Fertigungszentren für 500 lasergesinterte Zahnkronen am Tag

Ein nicht unerheblicher Nachteil von CEREC ist, dass beim Fräs- bzw. Schleifvorgang wertvolles Material verloren geht. Das kann beim Rapid Manufacturing nicht passieren. Allerdings kostet so ein System auch ca. 250.000 Euro. Für große Fertigungszentren, wie beispielsweise Suntech, Bego oder Sirona, lohnt sich trotzdem die Investition. Eine Laser-Sinter-Anlage kann bis zu 500 Gerüste für Zahnkronen in 24 Stunden erstellen. Mit der konventionellen Gussmethode sind vergleichsweise gerade mal 10 Kronen pro Tag möglich. Angeblich profitiert der Zahntechniker von dieser Entwicklung, so bei EOS zu lesen, weil er sich nur noch mit der ästhetischen Seite des Ersatzes beschäftigen muss. Ob er davon auch leben kann?

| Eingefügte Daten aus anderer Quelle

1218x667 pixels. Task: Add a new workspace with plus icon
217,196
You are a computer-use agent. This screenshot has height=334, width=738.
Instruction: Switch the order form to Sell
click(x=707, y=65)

Tintenstrahldrucker kreiert Biosensoren

Am Lehrstuhl für Organische und Makromolekulare Chemie in Jena werden zwar noch keine Hautgewebe oder Blutgefäße gedruckt, aber “inkjet printing” spielt hier in der Forschung eine große Rolle. Joseph T. Delaney, Doktorand aus Minnesota, ist mit dabei den Weg dahin aufzubereiten. “The general goal of my dissertation is the preparation of thin films with biomedical applications, mainly through inkjet printing”, erläutert der Forscher gegenüber Doccheck. “Since we can print so many materials, we can use inkjet printing to dispense things like drugs and polymers into patterns, and studying different formulations of drug delivery materials, for example. We can deposit immobilized enzymes and conductive lines to create biosensors.”